TASK OBJECTIVE: Below are records that must be duplicated exactly.

RECORDS FOR PROCESSING:
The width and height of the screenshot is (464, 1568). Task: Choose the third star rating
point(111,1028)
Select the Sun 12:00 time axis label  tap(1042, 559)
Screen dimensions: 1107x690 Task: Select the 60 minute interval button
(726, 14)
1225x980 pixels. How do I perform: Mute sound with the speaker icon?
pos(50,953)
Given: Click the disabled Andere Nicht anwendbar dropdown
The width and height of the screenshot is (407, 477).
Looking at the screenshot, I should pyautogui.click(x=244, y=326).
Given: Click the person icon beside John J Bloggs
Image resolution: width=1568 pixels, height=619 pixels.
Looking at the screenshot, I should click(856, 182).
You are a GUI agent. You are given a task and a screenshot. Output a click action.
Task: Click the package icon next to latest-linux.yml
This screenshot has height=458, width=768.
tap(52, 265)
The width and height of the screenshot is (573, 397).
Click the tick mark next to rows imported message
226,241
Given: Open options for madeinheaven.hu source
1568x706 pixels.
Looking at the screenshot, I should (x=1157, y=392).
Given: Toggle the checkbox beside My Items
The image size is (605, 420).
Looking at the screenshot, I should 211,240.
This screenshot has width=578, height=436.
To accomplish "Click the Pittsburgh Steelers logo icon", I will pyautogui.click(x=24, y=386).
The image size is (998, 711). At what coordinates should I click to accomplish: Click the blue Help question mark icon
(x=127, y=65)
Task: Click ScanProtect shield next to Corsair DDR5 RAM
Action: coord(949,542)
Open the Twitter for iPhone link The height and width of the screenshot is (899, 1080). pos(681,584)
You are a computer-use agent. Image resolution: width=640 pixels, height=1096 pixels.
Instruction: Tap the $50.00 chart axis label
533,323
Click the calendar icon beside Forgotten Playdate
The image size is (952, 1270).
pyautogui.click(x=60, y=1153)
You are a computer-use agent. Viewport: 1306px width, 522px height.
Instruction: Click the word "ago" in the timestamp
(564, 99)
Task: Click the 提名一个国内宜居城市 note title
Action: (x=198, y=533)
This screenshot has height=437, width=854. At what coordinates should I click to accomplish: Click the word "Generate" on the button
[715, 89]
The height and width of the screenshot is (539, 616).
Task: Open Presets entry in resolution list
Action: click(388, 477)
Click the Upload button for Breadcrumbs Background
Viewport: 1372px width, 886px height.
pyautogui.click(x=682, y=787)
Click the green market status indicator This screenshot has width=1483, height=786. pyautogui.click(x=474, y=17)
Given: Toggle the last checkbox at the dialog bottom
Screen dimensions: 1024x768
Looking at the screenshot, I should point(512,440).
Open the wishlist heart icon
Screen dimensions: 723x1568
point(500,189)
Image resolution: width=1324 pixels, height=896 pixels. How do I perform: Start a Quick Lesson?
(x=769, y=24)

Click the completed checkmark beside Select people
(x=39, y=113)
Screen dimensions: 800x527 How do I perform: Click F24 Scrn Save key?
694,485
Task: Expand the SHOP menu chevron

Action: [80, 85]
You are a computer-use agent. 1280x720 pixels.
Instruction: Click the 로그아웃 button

TASK ANSWER:
The width and height of the screenshot is (464, 1568). Task: Choose the third star rating
point(111,1028)
Select the Sun 12:00 time axis label  tap(1042, 559)
Screen dimensions: 1107x690 Task: Select the 60 minute interval button
(726, 14)
1225x980 pixels. How do I perform: Mute sound with the speaker icon?
pos(50,953)
Given: Click the disabled Andere Nicht anwendbar dropdown
The width and height of the screenshot is (407, 477).
Looking at the screenshot, I should pyautogui.click(x=244, y=326).
Given: Click the person icon beside John J Bloggs
Image resolution: width=1568 pixels, height=619 pixels.
Looking at the screenshot, I should click(856, 182).
You are a GUI agent. You are given a task and a screenshot. Output a click action.
Task: Click the package icon next to latest-linux.yml
This screenshot has height=458, width=768.
tap(52, 265)
The width and height of the screenshot is (573, 397).
Click the tick mark next to rows imported message
226,241
Given: Open options for madeinheaven.hu source
1568x706 pixels.
Looking at the screenshot, I should (x=1157, y=392).
Given: Toggle the checkbox beside My Items
The image size is (605, 420).
Looking at the screenshot, I should 211,240.
This screenshot has width=578, height=436.
To accomplish "Click the Pittsburgh Steelers logo icon", I will pyautogui.click(x=24, y=386).
The image size is (998, 711). At what coordinates should I click to accomplish: Click the blue Help question mark icon
(x=127, y=65)
Task: Click ScanProtect shield next to Corsair DDR5 RAM
Action: coord(949,542)
Open the Twitter for iPhone link The height and width of the screenshot is (899, 1080). pos(681,584)
You are a computer-use agent. Image resolution: width=640 pixels, height=1096 pixels.
Instruction: Tap the $50.00 chart axis label
533,323
Click the calendar icon beside Forgotten Playdate
The image size is (952, 1270).
pyautogui.click(x=60, y=1153)
You are a computer-use agent. Viewport: 1306px width, 522px height.
Instruction: Click the word "ago" in the timestamp
(564, 99)
Task: Click the 提名一个国内宜居城市 note title
Action: (x=198, y=533)
This screenshot has height=437, width=854. At what coordinates should I click to accomplish: Click the word "Generate" on the button
[715, 89]
The height and width of the screenshot is (539, 616).
Task: Open Presets entry in resolution list
Action: click(388, 477)
Click the Upload button for Breadcrumbs Background
Viewport: 1372px width, 886px height.
pyautogui.click(x=682, y=787)
Click the green market status indicator This screenshot has width=1483, height=786. pyautogui.click(x=474, y=17)
Given: Toggle the last checkbox at the dialog bottom
Screen dimensions: 1024x768
Looking at the screenshot, I should point(512,440).
Open the wishlist heart icon
Screen dimensions: 723x1568
point(500,189)
Image resolution: width=1324 pixels, height=896 pixels. How do I perform: Start a Quick Lesson?
(x=769, y=24)

Click the completed checkmark beside Select people
(x=39, y=113)
Screen dimensions: 800x527 How do I perform: Click F24 Scrn Save key?
694,485
Task: Expand the SHOP menu chevron

Action: [80, 85]
You are a computer-use agent. 1280x720 pixels.
Instruction: Click the 로그아웃 button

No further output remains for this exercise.